The novelty of the marketplace ban finding and its broader implications. The AGCM itself acknowledged that this decision is among the first, even internationally, to establish the anticompetitive nature — under Article 101 TFEU — of a clause restricting the use of online marketplaces (as opposed to the whole internet) within a selective system. Precisely on account of this novelty, the AGCM decided to limit the fine calculation to the RPM conduct alone. This self-restraint in sanction-setting is consistent with the principle of legal certainty, but it also signals that future enforcement against marketplace bans — particularly if combined with tight monitoring of prices and other RPM conduct — may not benefit from equivalent mitigation.

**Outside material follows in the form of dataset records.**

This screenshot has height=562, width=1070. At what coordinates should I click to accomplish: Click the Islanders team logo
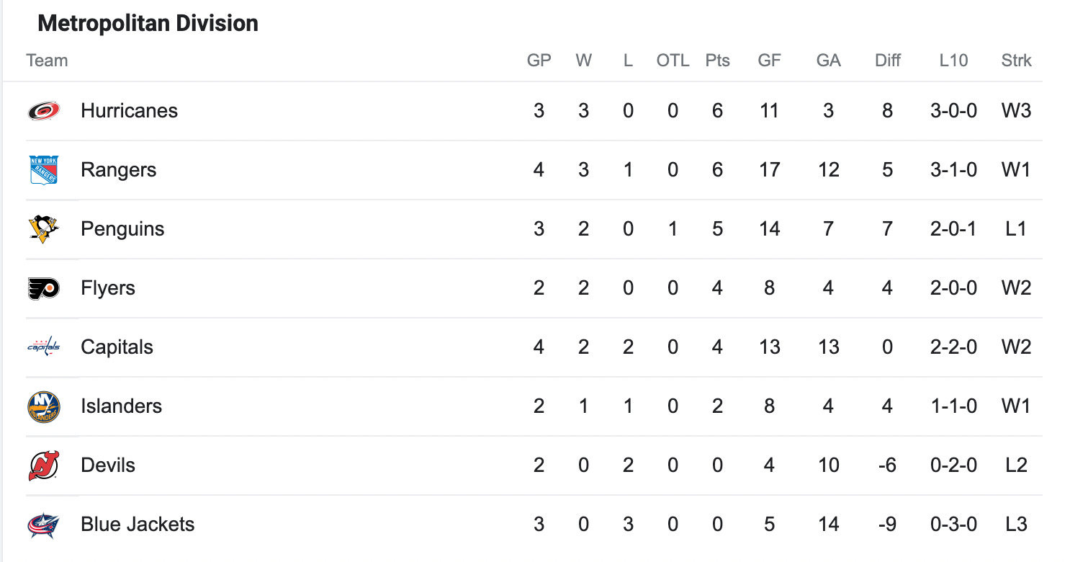click(x=44, y=406)
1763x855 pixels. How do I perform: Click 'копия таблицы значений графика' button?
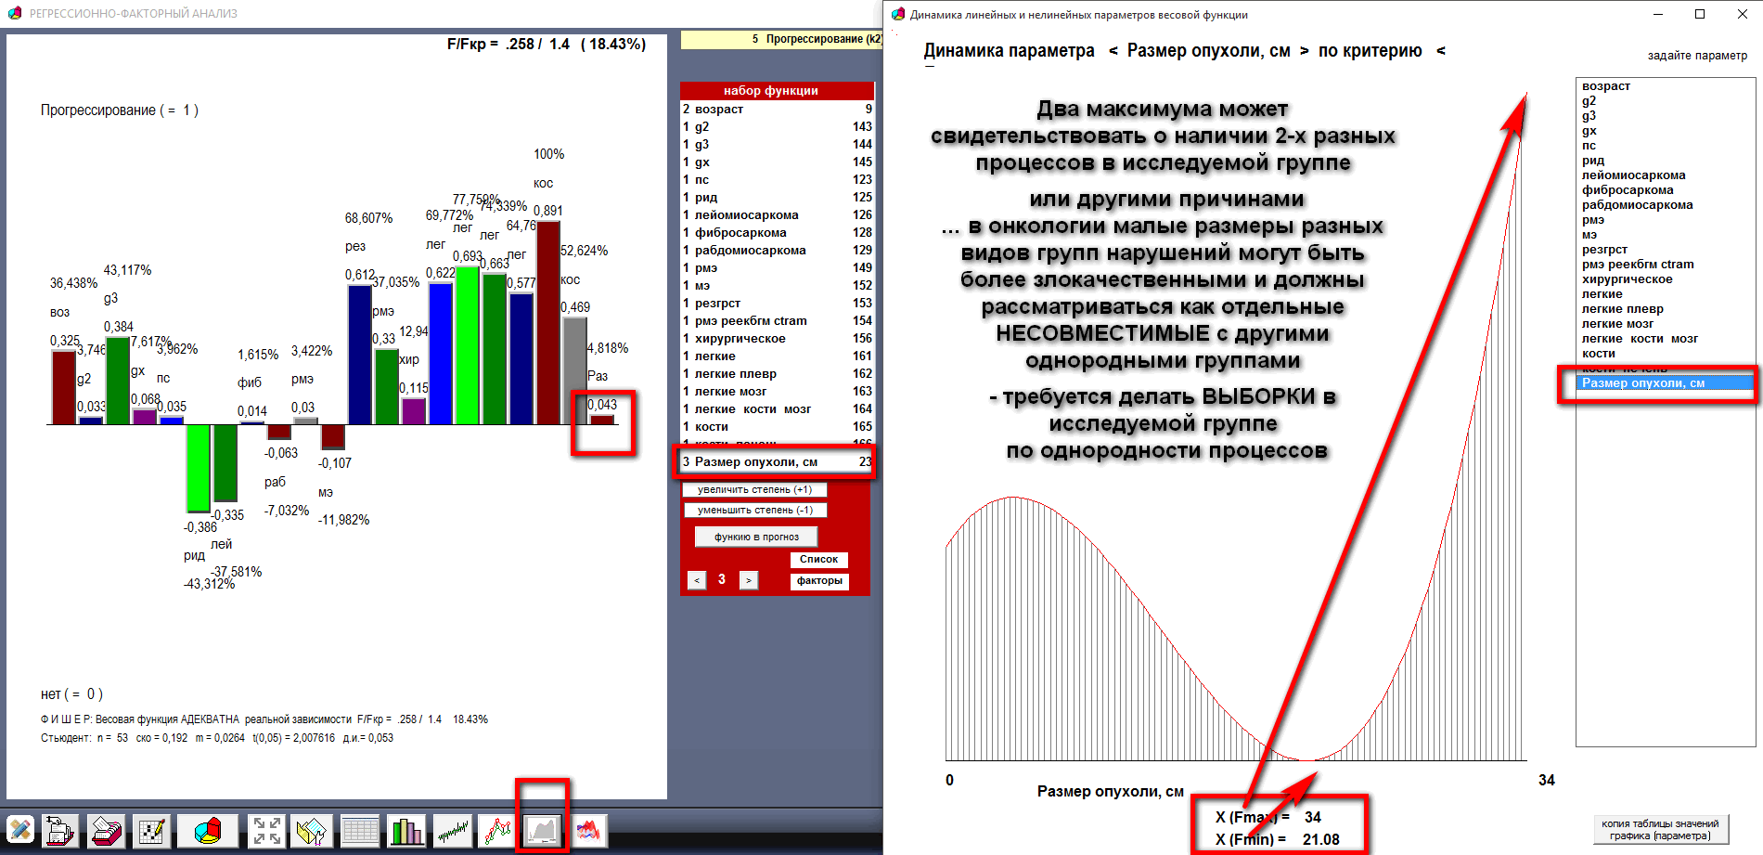click(1659, 829)
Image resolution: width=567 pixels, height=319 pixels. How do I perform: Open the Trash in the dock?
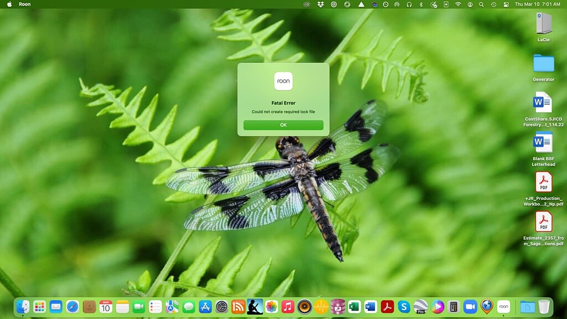click(544, 306)
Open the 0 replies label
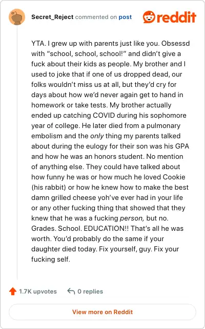205x329 pixels. tap(90, 291)
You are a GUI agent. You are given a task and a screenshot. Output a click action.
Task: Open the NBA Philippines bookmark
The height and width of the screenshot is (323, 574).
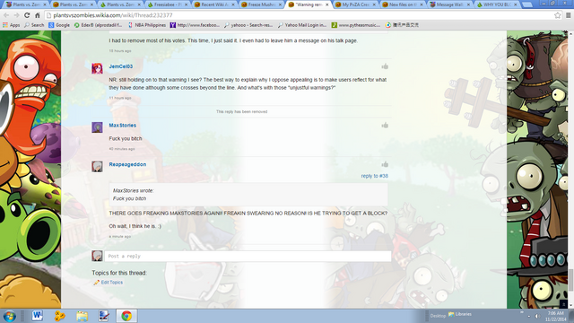coord(147,25)
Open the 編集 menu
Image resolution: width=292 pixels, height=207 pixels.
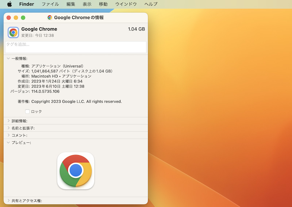[71, 4]
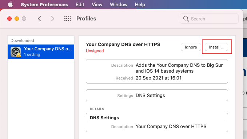Click the magnifying glass search icon
The height and width of the screenshot is (139, 247).
[186, 19]
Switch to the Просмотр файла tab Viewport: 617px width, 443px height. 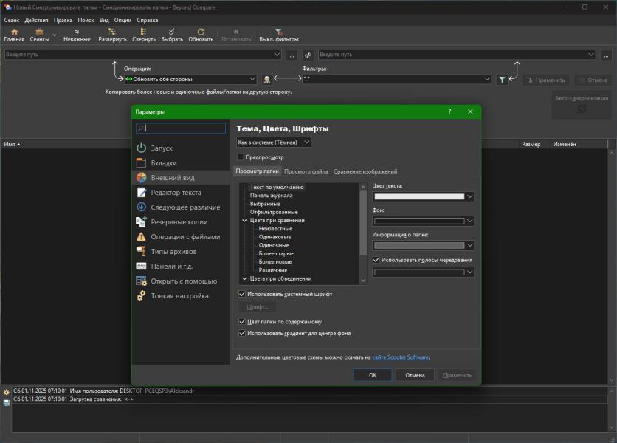(306, 171)
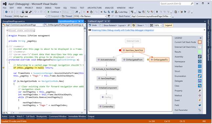Save the file using the floppy disk icon
Image resolution: width=212 pixels, height=124 pixels.
(27, 12)
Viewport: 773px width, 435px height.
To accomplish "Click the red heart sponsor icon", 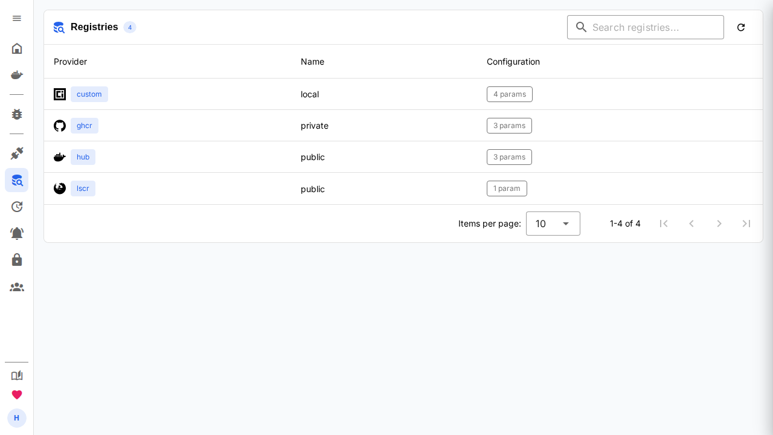I will (17, 395).
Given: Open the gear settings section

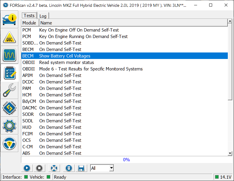Looking at the screenshot, I should [x=9, y=126].

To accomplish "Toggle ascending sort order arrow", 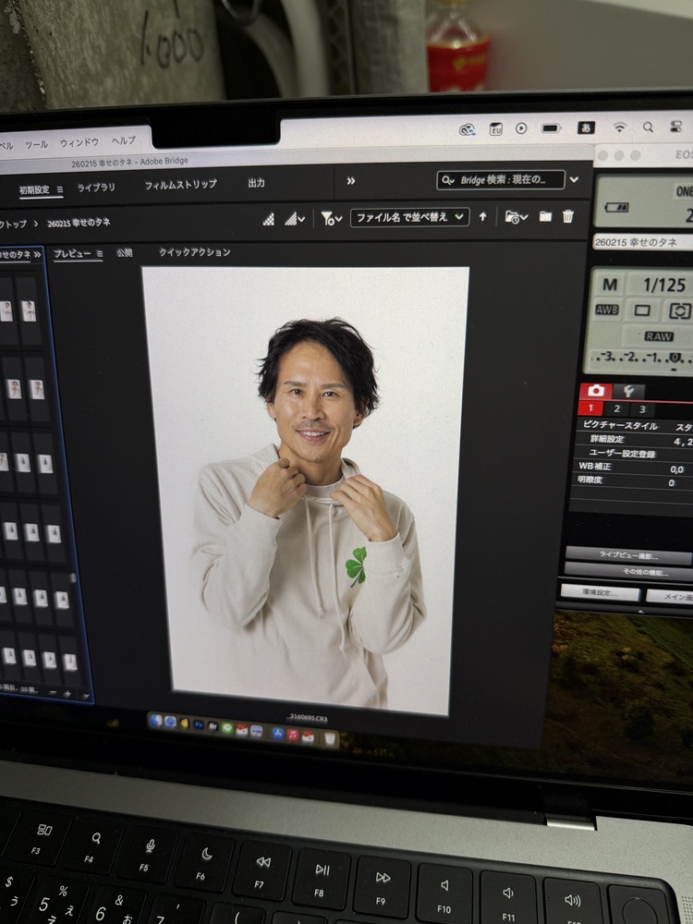I will [x=482, y=217].
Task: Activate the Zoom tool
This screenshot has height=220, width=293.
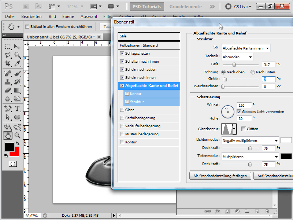Action: coord(17,135)
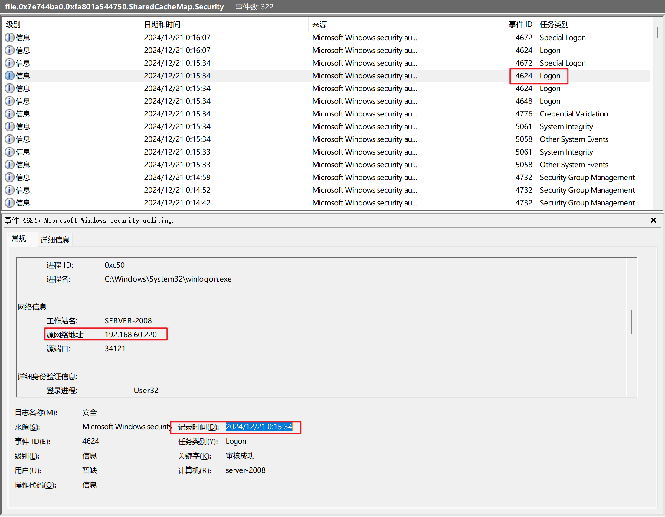Click the event list vertical scrollbar thumb
The height and width of the screenshot is (517, 665).
pyautogui.click(x=657, y=32)
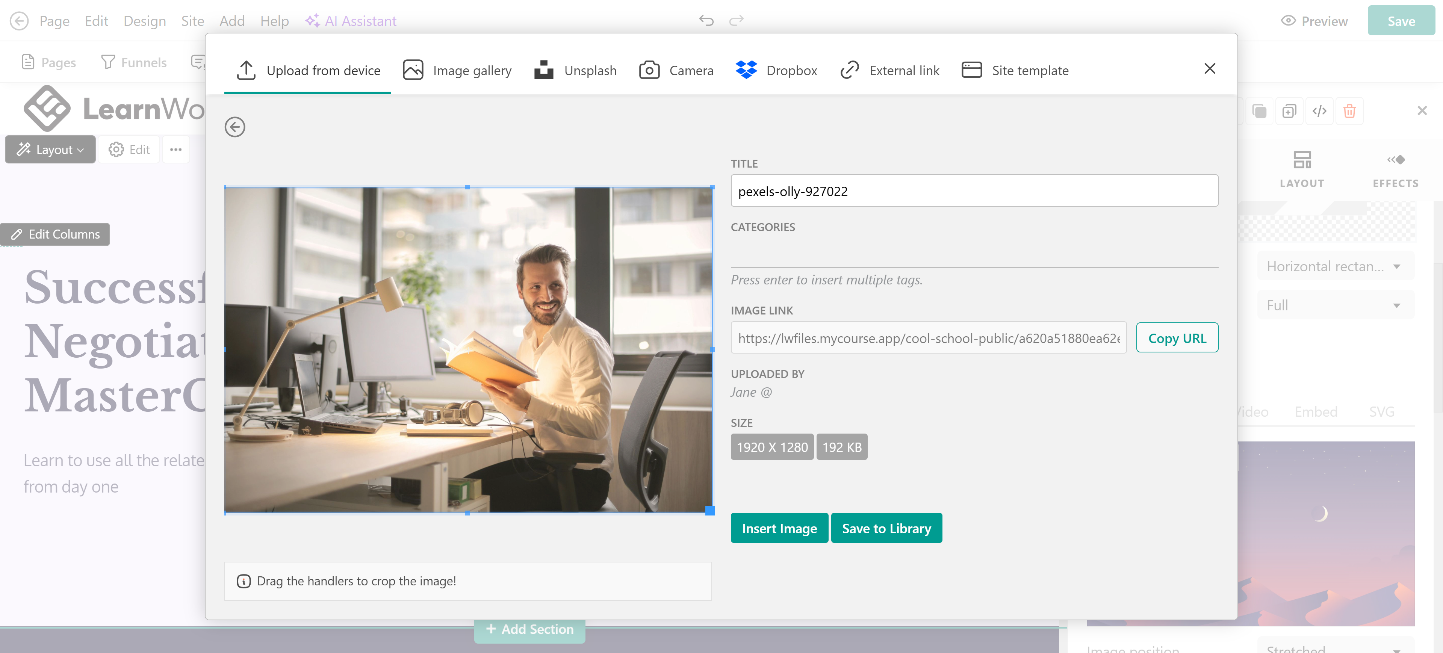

Legal privilege and internal communications. One of the notable features of this decision is the evidentiary relevance given by the AGCM to Morellato’s own internal legal assessment of the marketplace ban included in communications between its CEO and the in-house head of legal, which was possibly decisive to rejecting Morellato’s defensive arguments and justifications under Coty. This landed amidst a lively debate at EU level on the need for a revised and uniform approach across the EU/EEA to the rules governing legal privilege, which in most EU countries do not cover internal communications between in-house counsels and owners, top managers or other employees. Differently from correspondence with external counsels, legal advice from in-house counsels can therefore be seized and used as evidence against the investigated company.
Practical implications for companies operating distribution systems. Suppliers operating selective distribution systems with price monitoring tools and marketplace restrictions should know that the combination of these two elements raises a significant enforcement risk, particularly if the restriction is applied discriminatorily. Where the supplier reserves to itself a restricted sales channel or does not apply the ban uniformly and transparently across its distributors, quality or brand-image justifications under the Coty safe-harbor would likely become implausible also for luxury products. The real novelty, however, is the close association found by AGCM between marketplace restrictions and RPM practices, as the former may be deemed strictly functional to an overall strategy of limiting intra-brand competition by controlling resale prices and commercial policies. In this set-up, the possibility of establishing that a marketplace ban is tantamount to a hardcore (or by-object) restriction is left open.